**Work instruction:** In the listing below, locate the line containing "matte (12, 2233)" and the line containing "Konad (41, 2451)". Output both of them and every line between, exactly as written, and nothing more.

**Record extracts:**
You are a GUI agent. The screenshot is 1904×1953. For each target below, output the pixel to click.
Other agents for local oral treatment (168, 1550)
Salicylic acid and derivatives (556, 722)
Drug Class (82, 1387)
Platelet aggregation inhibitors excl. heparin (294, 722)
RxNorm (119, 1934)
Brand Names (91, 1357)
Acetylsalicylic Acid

* * *

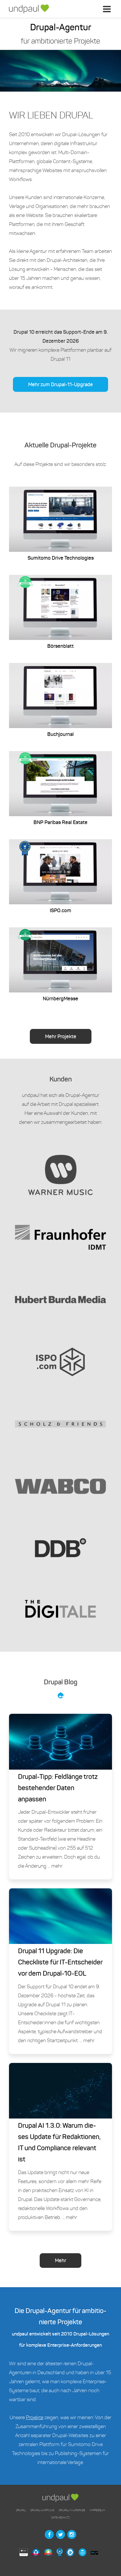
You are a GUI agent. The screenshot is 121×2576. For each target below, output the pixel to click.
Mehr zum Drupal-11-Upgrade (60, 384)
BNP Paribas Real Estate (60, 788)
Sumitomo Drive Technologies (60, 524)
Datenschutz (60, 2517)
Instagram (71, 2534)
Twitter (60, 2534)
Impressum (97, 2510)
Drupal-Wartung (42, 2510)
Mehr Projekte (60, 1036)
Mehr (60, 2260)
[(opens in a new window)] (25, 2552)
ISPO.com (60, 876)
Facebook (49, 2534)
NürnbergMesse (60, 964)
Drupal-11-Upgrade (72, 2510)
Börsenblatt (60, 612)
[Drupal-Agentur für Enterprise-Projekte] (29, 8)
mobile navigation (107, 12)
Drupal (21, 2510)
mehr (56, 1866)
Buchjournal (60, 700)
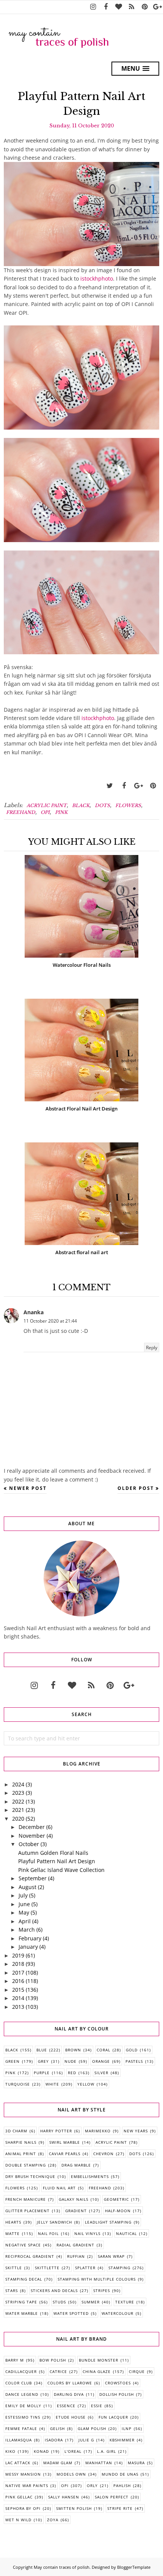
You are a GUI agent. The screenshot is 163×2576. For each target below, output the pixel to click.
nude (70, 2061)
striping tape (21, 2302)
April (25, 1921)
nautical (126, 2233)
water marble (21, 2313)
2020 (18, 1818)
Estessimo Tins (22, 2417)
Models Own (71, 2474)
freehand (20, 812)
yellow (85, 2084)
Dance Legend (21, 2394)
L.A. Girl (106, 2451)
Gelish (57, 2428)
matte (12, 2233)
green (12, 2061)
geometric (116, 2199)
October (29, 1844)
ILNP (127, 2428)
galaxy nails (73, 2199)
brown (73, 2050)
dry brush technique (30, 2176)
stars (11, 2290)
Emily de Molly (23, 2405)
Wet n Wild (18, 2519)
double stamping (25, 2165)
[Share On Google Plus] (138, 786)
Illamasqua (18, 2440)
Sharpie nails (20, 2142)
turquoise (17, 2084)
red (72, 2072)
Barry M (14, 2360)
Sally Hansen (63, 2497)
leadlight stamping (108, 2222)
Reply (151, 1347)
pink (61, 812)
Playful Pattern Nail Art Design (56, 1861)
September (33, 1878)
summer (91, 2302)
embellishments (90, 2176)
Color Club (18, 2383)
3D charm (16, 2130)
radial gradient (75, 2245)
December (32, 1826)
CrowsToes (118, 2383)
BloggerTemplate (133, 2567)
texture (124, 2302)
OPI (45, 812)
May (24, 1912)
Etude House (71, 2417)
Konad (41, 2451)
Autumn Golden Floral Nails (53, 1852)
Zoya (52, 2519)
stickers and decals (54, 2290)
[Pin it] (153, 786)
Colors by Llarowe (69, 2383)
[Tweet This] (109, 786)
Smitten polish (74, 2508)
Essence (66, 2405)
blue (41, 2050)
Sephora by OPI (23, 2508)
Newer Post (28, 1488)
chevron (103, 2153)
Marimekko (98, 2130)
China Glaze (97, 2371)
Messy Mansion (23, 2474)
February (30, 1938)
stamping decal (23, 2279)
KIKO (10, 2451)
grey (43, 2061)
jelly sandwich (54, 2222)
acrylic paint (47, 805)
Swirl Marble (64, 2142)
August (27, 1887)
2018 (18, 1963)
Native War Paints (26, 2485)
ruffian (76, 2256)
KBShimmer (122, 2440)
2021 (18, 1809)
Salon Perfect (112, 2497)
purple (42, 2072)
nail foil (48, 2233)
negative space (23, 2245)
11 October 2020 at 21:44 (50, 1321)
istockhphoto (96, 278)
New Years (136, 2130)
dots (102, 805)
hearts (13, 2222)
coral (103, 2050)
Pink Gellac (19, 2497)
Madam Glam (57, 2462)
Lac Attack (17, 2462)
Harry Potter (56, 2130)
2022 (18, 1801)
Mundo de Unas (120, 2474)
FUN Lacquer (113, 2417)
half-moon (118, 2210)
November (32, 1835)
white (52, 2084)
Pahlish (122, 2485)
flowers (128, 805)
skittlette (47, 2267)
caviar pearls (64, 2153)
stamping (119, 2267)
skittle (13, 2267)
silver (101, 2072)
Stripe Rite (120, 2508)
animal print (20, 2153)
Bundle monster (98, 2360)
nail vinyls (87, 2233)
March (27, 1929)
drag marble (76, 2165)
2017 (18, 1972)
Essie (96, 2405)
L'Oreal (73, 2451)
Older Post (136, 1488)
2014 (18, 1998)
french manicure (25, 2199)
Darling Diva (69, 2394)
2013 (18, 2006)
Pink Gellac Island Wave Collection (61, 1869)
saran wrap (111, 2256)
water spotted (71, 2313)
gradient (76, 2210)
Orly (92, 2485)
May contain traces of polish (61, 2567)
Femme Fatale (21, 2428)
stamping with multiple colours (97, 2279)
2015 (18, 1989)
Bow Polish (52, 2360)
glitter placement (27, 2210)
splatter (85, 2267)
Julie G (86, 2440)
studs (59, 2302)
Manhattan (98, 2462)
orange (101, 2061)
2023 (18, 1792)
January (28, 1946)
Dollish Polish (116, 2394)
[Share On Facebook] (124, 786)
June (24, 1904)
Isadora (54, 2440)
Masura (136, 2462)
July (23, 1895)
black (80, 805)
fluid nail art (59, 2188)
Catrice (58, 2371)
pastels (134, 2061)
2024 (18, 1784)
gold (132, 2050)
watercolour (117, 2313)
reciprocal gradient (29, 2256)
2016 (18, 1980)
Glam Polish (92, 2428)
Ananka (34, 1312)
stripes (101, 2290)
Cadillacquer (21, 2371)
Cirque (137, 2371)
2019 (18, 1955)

**Result of this task:**
matte (12, 2233)
green (12, 2061)
geometric (116, 2199)
October (29, 1844)
ILNP (127, 2428)
galaxy nails (73, 2199)
brown (73, 2050)
dry brush technique (30, 2176)
stars (11, 2290)
Emily de Molly (23, 2405)
Wet n Wild (18, 2519)
double stamping (25, 2165)
[Share On Google Plus] (138, 786)
Illamasqua (18, 2440)
Sharpie nails (20, 2142)
turquoise (17, 2084)
red (72, 2072)
Barry M (14, 2360)
Sally Hansen (63, 2497)
leadlight stamping (108, 2222)
Reply (151, 1347)
pink (61, 812)
Playful Pattern Nail Art Design (56, 1861)
September (33, 1878)
summer (91, 2302)
embellishments (90, 2176)
Color Club (18, 2383)
3D charm (16, 2130)
radial gradient (75, 2245)
December (32, 1826)
CrowsToes (118, 2383)
BloggerTemplate (133, 2567)
texture (124, 2302)
OPI (45, 812)
May (24, 1912)
Etude House (71, 2417)
Konad (41, 2451)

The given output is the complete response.